TASK REQUIREMENTS =>
In the records below, replace every "How do I perform" with "How can I do" and write the records out again with nothing else changed.

Item position entries:
** Begin **

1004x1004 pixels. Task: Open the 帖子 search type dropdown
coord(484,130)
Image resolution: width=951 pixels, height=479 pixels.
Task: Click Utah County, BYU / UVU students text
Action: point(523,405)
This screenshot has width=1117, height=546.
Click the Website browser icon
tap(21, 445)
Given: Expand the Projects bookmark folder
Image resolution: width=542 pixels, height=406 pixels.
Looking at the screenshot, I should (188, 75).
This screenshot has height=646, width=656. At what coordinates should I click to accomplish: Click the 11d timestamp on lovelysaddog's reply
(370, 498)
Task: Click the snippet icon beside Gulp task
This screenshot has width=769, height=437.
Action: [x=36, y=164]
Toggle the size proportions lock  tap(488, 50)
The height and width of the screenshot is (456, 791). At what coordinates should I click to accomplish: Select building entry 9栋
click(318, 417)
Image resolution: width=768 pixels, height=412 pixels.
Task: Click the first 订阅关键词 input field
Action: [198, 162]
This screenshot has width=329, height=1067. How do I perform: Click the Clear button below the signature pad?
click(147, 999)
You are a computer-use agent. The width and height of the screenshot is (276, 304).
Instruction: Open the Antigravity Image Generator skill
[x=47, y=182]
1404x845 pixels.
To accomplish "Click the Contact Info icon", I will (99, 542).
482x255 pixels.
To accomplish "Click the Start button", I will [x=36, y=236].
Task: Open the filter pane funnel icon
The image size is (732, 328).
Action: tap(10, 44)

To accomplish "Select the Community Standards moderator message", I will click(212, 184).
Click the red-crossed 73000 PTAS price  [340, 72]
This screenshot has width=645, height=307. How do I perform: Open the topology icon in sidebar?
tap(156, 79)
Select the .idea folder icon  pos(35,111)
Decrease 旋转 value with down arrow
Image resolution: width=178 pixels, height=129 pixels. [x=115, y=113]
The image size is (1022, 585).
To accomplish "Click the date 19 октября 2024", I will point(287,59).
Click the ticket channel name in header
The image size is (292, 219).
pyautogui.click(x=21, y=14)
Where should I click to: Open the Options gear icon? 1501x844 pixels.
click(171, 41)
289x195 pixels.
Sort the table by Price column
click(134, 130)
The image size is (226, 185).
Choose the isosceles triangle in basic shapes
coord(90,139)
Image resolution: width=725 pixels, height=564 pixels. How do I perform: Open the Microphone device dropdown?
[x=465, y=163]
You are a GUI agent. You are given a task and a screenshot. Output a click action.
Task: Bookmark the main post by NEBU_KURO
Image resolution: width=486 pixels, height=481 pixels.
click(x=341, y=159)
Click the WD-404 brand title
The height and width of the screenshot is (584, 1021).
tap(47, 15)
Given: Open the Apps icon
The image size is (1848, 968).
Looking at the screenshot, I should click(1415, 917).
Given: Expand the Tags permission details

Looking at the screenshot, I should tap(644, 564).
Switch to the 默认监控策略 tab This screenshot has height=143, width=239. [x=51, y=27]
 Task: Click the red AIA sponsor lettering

** End **

WRITTEN RESPONSE =>
1004x1004 pixels. Task: Open the 帖子 search type dropdown
coord(484,130)
Image resolution: width=951 pixels, height=479 pixels.
Task: Click Utah County, BYU / UVU students text
Action: point(523,405)
This screenshot has width=1117, height=546.
Click the Website browser icon
tap(21, 445)
Given: Expand the Projects bookmark folder
Image resolution: width=542 pixels, height=406 pixels.
Looking at the screenshot, I should (188, 75).
This screenshot has height=646, width=656. At what coordinates should I click to accomplish: Click the 11d timestamp on lovelysaddog's reply
(370, 498)
Task: Click the snippet icon beside Gulp task
This screenshot has width=769, height=437.
Action: [x=36, y=164]
Toggle the size proportions lock  tap(488, 50)
The height and width of the screenshot is (456, 791). At what coordinates should I click to accomplish: Select building entry 9栋
click(318, 417)
Image resolution: width=768 pixels, height=412 pixels.
Task: Click the first 订阅关键词 input field
Action: [198, 162]
This screenshot has width=329, height=1067. How can I do: Click the Clear button below the signature pad?
click(147, 999)
You are a computer-use agent. The width and height of the screenshot is (276, 304).
Instruction: Open the Antigravity Image Generator skill
[x=47, y=182]
1404x845 pixels.
To accomplish "Click the Contact Info icon", I will (99, 542).
482x255 pixels.
To accomplish "Click the Start button", I will [x=36, y=236].
Task: Open the filter pane funnel icon
The image size is (732, 328).
Action: tap(10, 44)

To accomplish "Select the Community Standards moderator message", I will click(212, 184).
Click the red-crossed 73000 PTAS price  [340, 72]
This screenshot has width=645, height=307. How can I do: Open the topology icon in sidebar?
tap(156, 79)
Select the .idea folder icon  pos(35,111)
Decrease 旋转 value with down arrow
Image resolution: width=178 pixels, height=129 pixels. [x=115, y=113]
The image size is (1022, 585).
To accomplish "Click the date 19 октября 2024", I will point(287,59).
Click the ticket channel name in header
The image size is (292, 219).
pyautogui.click(x=21, y=14)
Where should I click to: Open the Options gear icon? 1501x844 pixels.
click(171, 41)
289x195 pixels.
Sort the table by Price column
click(134, 130)
The image size is (226, 185).
Choose the isosceles triangle in basic shapes
coord(90,139)
Image resolution: width=725 pixels, height=564 pixels. How can I do: Open the Microphone device dropdown?
[x=465, y=163]
You are a GUI agent. You are given a task and a screenshot. Output a click action.
Task: Bookmark the main post by NEBU_KURO
Image resolution: width=486 pixels, height=481 pixels.
click(x=341, y=159)
Click the WD-404 brand title
The height and width of the screenshot is (584, 1021).
tap(47, 15)
Given: Open the Apps icon
The image size is (1848, 968).
Looking at the screenshot, I should click(1415, 917).
Given: Expand the Tags permission details

Looking at the screenshot, I should tap(644, 564).
Switch to the 默认监控策略 tab This screenshot has height=143, width=239. [x=51, y=27]
 Task: Click the red AIA sponsor lettering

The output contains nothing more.